**PROMPT**: Print each entry word for word.

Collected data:
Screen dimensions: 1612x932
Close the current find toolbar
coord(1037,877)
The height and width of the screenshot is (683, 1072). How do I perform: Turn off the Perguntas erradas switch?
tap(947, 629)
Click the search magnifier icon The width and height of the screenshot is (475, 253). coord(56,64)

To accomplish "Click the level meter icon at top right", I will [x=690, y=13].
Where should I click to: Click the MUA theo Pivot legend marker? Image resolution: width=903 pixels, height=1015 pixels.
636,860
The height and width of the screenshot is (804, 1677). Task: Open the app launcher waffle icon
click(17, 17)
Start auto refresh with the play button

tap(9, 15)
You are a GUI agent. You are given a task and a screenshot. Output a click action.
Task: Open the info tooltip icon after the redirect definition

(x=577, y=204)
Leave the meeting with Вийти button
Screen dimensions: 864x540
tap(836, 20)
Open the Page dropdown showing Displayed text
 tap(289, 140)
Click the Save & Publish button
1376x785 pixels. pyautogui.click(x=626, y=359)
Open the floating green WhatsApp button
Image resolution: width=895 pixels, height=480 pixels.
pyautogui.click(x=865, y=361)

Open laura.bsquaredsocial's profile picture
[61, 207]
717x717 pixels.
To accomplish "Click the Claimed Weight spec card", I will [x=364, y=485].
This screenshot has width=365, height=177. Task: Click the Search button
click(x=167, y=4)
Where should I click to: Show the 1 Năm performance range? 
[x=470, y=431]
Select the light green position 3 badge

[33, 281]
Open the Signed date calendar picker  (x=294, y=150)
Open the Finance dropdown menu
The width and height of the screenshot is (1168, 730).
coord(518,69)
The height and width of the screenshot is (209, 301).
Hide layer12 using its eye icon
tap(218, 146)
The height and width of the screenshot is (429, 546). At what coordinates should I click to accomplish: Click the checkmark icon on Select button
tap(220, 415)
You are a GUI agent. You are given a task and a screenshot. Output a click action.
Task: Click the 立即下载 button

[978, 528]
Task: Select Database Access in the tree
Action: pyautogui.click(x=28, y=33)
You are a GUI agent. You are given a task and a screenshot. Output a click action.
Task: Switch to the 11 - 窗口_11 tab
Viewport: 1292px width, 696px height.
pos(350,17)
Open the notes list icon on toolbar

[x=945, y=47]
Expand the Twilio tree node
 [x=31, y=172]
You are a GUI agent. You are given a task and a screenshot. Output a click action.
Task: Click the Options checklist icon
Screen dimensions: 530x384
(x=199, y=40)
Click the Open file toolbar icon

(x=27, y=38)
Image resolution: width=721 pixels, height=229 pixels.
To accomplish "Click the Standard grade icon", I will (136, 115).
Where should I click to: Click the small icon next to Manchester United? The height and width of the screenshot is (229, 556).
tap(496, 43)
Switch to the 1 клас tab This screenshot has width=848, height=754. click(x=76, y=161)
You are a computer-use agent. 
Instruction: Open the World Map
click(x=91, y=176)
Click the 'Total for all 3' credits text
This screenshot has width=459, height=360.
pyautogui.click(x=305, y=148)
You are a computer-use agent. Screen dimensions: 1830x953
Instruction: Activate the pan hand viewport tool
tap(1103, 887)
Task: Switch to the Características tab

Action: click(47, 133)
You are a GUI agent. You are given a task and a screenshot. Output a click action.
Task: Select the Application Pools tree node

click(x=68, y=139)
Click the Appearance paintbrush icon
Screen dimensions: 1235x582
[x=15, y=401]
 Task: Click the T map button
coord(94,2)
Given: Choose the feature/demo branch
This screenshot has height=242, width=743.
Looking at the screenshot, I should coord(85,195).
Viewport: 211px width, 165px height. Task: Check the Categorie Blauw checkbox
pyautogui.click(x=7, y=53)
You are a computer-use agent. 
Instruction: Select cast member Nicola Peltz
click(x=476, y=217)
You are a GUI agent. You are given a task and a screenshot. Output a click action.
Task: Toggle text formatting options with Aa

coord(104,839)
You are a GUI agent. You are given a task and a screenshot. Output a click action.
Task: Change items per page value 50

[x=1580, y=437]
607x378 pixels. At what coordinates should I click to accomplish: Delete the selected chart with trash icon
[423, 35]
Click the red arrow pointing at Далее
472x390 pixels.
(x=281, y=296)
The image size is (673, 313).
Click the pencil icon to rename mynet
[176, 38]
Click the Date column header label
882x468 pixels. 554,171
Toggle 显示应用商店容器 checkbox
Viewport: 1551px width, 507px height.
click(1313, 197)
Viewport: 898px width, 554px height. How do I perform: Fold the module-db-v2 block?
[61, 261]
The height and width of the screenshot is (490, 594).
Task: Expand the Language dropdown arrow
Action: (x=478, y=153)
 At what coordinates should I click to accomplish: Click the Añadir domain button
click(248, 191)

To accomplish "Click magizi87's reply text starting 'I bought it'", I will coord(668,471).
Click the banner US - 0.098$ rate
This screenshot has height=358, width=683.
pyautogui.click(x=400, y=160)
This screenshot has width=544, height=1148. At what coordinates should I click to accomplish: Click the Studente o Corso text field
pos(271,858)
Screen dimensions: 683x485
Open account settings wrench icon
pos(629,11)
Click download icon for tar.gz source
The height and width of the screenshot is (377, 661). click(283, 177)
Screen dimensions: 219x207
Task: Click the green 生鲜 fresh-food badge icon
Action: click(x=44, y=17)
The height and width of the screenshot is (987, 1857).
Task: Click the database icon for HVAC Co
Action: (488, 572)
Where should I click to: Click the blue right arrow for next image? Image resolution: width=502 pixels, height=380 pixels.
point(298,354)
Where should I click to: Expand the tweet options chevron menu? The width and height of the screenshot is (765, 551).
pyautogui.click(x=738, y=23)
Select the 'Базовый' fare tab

**TASK RESULT**:
Screen dimensions: 1612x932
Close the current find toolbar
coord(1037,877)
The height and width of the screenshot is (683, 1072). How do I perform: Turn off the Perguntas erradas switch?
tap(947, 629)
Click the search magnifier icon The width and height of the screenshot is (475, 253). coord(56,64)

To accomplish "Click the level meter icon at top right", I will [x=690, y=13].
Where should I click to: Click the MUA theo Pivot legend marker? Image resolution: width=903 pixels, height=1015 pixels.
636,860
The height and width of the screenshot is (804, 1677). Task: Open the app launcher waffle icon
click(17, 17)
Start auto refresh with the play button

tap(9, 15)
You are a GUI agent. You are given a task and a screenshot. Output a click action.
Task: Open the info tooltip icon after the redirect definition

(x=577, y=204)
Leave the meeting with Вийти button
Screen dimensions: 864x540
tap(836, 20)
Open the Page dropdown showing Displayed text
 tap(289, 140)
Click the Save & Publish button
1376x785 pixels. pyautogui.click(x=626, y=359)
Open the floating green WhatsApp button
Image resolution: width=895 pixels, height=480 pixels.
pyautogui.click(x=865, y=361)

Open laura.bsquaredsocial's profile picture
[61, 207]
717x717 pixels.
To accomplish "Click the Claimed Weight spec card", I will [x=364, y=485].
This screenshot has width=365, height=177. Task: Click the Search button
click(x=167, y=4)
Where should I click to: Show the 1 Năm performance range? 
[x=470, y=431]
Select the light green position 3 badge

[33, 281]
Open the Signed date calendar picker  (x=294, y=150)
Open the Finance dropdown menu
The width and height of the screenshot is (1168, 730).
coord(518,69)
The height and width of the screenshot is (209, 301).
Hide layer12 using its eye icon
tap(218, 146)
The height and width of the screenshot is (429, 546). At what coordinates should I click to accomplish: Click the checkmark icon on Select button
tap(220, 415)
You are a GUI agent. You are given a task and a screenshot. Output a click action.
Task: Click the 立即下载 button

[978, 528]
Task: Select Database Access in the tree
Action: pyautogui.click(x=28, y=33)
You are a GUI agent. You are given a task and a screenshot. Output a click action.
Task: Switch to the 11 - 窗口_11 tab
Viewport: 1292px width, 696px height.
pos(350,17)
Open the notes list icon on toolbar

[x=945, y=47]
Expand the Twilio tree node
 [x=31, y=172]
You are a GUI agent. You are given a task and a screenshot. Output a click action.
Task: Click the Options checklist icon
Screen dimensions: 530x384
(x=199, y=40)
Click the Open file toolbar icon

(x=27, y=38)
Image resolution: width=721 pixels, height=229 pixels.
To accomplish "Click the Standard grade icon", I will (136, 115).
Where should I click to: Click the small icon next to Manchester United? The height and width of the screenshot is (229, 556).
tap(496, 43)
Switch to the 1 клас tab This screenshot has width=848, height=754. click(x=76, y=161)
You are a computer-use agent. 
Instruction: Open the World Map
click(x=91, y=176)
Click the 'Total for all 3' credits text
This screenshot has width=459, height=360.
pyautogui.click(x=305, y=148)
You are a computer-use agent. Screen dimensions: 1830x953
Instruction: Activate the pan hand viewport tool
tap(1103, 887)
Task: Switch to the Características tab

Action: click(47, 133)
You are a GUI agent. You are given a task and a screenshot. Output a click action.
Task: Select the Application Pools tree node

click(x=68, y=139)
Click the Appearance paintbrush icon
Screen dimensions: 1235x582
[x=15, y=401]
 Task: Click the T map button
coord(94,2)
Given: Choose the feature/demo branch
This screenshot has height=242, width=743.
Looking at the screenshot, I should coord(85,195).
Viewport: 211px width, 165px height. Task: Check the Categorie Blauw checkbox
pyautogui.click(x=7, y=53)
You are a computer-use agent. 
Instruction: Select cast member Nicola Peltz
click(x=476, y=217)
You are a GUI agent. You are given a task and a screenshot. Output a click action.
Task: Toggle text formatting options with Aa

coord(104,839)
You are a GUI agent. You are given a task and a screenshot. Output a click action.
Task: Change items per page value 50

[x=1580, y=437]
607x378 pixels. At what coordinates should I click to accomplish: Delete the selected chart with trash icon
[423, 35]
Click the red arrow pointing at Далее
472x390 pixels.
(x=281, y=296)
The image size is (673, 313).
Click the pencil icon to rename mynet
[176, 38]
Click the Date column header label
882x468 pixels. 554,171
Toggle 显示应用商店容器 checkbox
Viewport: 1551px width, 507px height.
click(1313, 197)
Viewport: 898px width, 554px height. How do I perform: Fold the module-db-v2 block?
[61, 261]
The height and width of the screenshot is (490, 594).
Task: Expand the Language dropdown arrow
Action: (x=478, y=153)
 At what coordinates should I click to accomplish: Click the Añadir domain button
click(248, 191)

To accomplish "Click magizi87's reply text starting 'I bought it'", I will coord(668,471).
Click the banner US - 0.098$ rate
This screenshot has height=358, width=683.
pyautogui.click(x=400, y=160)
This screenshot has width=544, height=1148. At what coordinates should I click to accomplish: Click the Studente o Corso text field
pos(271,858)
Screen dimensions: 683x485
Open account settings wrench icon
pos(629,11)
Click download icon for tar.gz source
The height and width of the screenshot is (377, 661). click(283, 177)
Screen dimensions: 219x207
Task: Click the green 生鲜 fresh-food badge icon
Action: click(x=44, y=17)
The height and width of the screenshot is (987, 1857).
Task: Click the database icon for HVAC Co
Action: (488, 572)
Where should I click to: Click the blue right arrow for next image? Image resolution: width=502 pixels, height=380 pixels.
point(298,354)
Where should I click to: Expand the tweet options chevron menu? The width and height of the screenshot is (765, 551).
pyautogui.click(x=738, y=23)
Select the 'Базовый' fare tab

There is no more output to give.